**The records:**
━━━
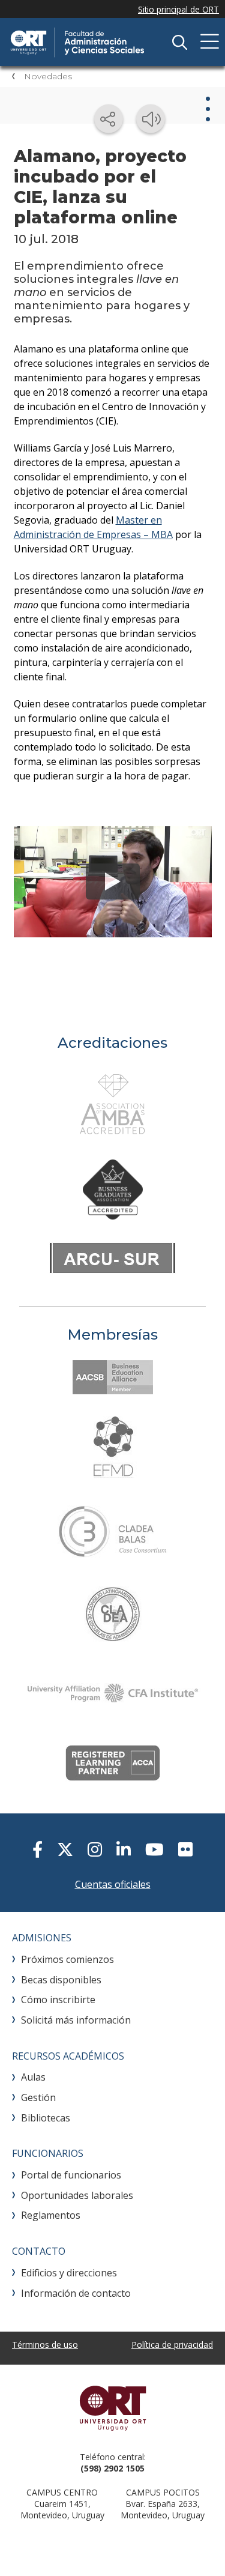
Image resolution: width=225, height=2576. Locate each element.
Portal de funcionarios (71, 2174)
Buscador (179, 42)
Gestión (38, 2097)
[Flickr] (185, 1849)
━━━
**Description of the task:**
The lines you need run from the one containing "Portal de funcionarios (71, 2174)" to the end of the listing. Output exactly those, both ends included.

**Written response:**
Portal de funcionarios (71, 2174)
Buscador (179, 42)
Gestión (38, 2097)
[Flickr] (185, 1849)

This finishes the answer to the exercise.